The cover image was shot in April 1997 at Stocks House in Hertfordshire, the former home of Victor Lownes, head of the Playboy Clubs in the UK until 1981. It shows the band standing by the swimming pool outside the hotel, surrounded by various props. For the photo shoot, a white 1972 Rolls-Royce Silver Shadow was lowered into the swimming pool and half submerged in the water.

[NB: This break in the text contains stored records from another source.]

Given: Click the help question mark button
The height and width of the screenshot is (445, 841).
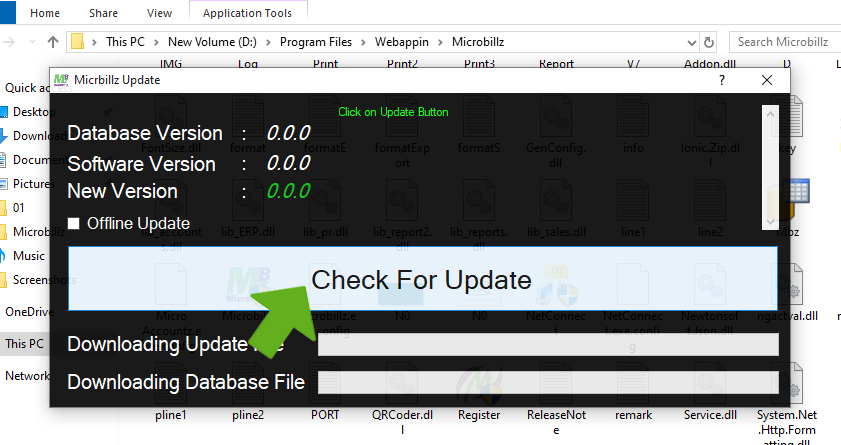Looking at the screenshot, I should 721,80.
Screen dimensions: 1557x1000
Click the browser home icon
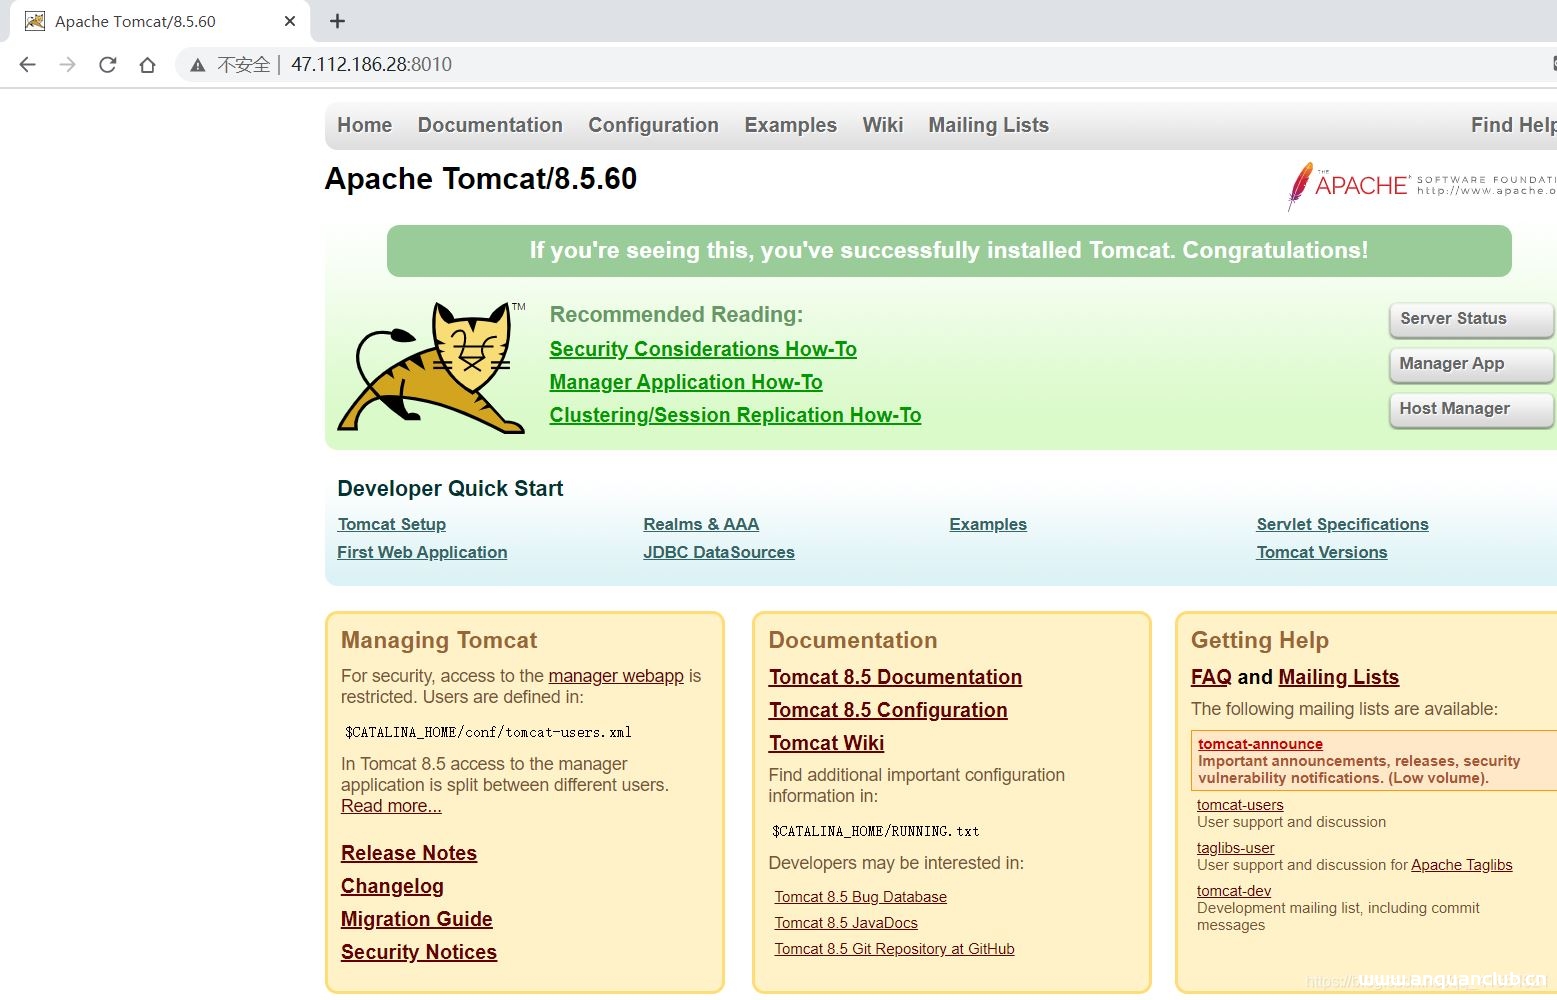pyautogui.click(x=147, y=64)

Photographer Michael Spencer Jones said the original concept involved shooting each band member in various locations around the world, but when the cost proved prohibitive, the shoot was relocated to Stocks House. Spencer remarked that the shoot "degenerated into chaos", adding that "by 8 pm, everyone was in the bar, there were schoolkids all over the set, and the lighting crew couldn't start the generator. It was Alice in Wonderland meets Apocalypse Now." Critics have tried to read into the selection of the cover props, but Johns said Gallagher simply selected items from the BBC props store he thought would look good in the picture. Two props considered were an inflatable globe (intended as a homage to the sleeve of Definitely Maybe) and the Rolls-Royce, suggested by Arthurs.

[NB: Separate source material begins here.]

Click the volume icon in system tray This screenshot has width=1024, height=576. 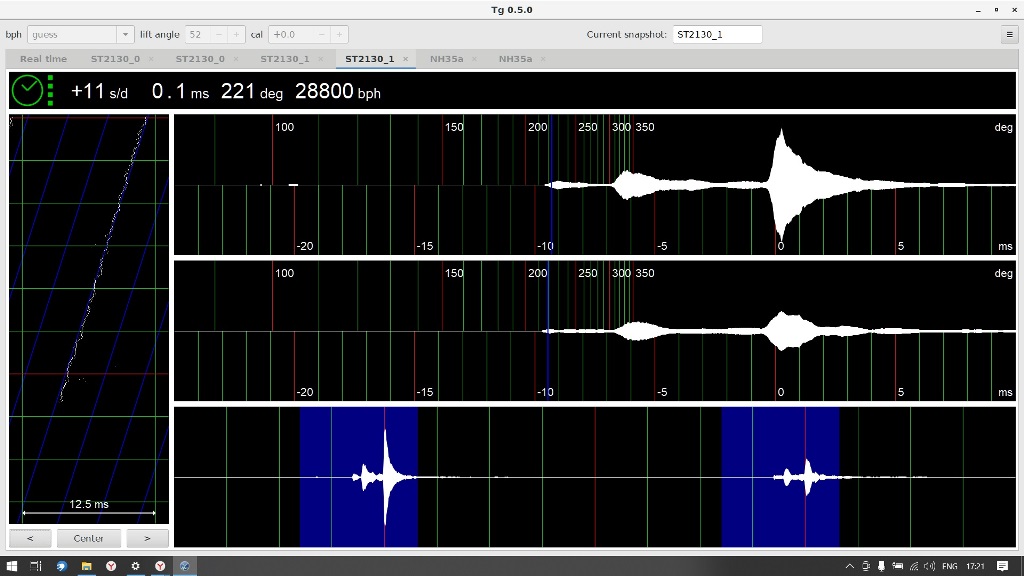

Jones has said that the partially submerged Rolls-Royce was in reference to Keith Moon's oft-fabled sinking of a Lincoln Continental into a hotel swimming pool in 1967. The release date in each region was commemorated on the calendar pictured on the sleeve; Harris said the dating "[encouraged] fans to believe that to buy a copy on the day it appeared was to participate in some kind of historical event." The album cover also spurred controversy from a legal viewpoint. In the case of Creation Records Ltd v. News Group Newspapers Ltd, the court decided that the collection of objects brought together for the album cover was insufficient in creating an artwork that could be protected by copyright.

==Release==
===Promotion===
When Alan McGee, Creation's publicist Johnny Hopkins, and marketing executive Emma Greengrass first heard Be Here Now at Noel Gallagher's house, each had their doubts about its artistic value, but kept their doubts to themselves. One Creation employee recalled "a lot of nodding of heads, a lot of slapping of backs." McGee later admitted to having strong misgivings at first: "I heard it in the studio and I remember saying 'We'll only sell seven million copies' ... I thought it was too confrontational." However, in an interview with the music press a few days later he predicted the album would sell twenty million copies. McGee's hyperbole alarmed both Oasis and their management company Ignition, and both immediately excluded him from involvement in the release campaign. Ignition's strategy from that point on centred on an effort to suppress all publicity, and withheld access to both music and information from anybody not directly involved with the album's release. Fearful of the dangers of over-hype and bootlegging, their aim was to present the record as a "regular, everyday collection of tunes." To this end they planned a modest marketing budget, to be spent on subdued promotional activities such as street posters and music press adverts, while avoiding mainstream instruments such as billboard and TV advertising. According to Greengrass "We want to keep it low key. We want to keep control of the whole mad thing."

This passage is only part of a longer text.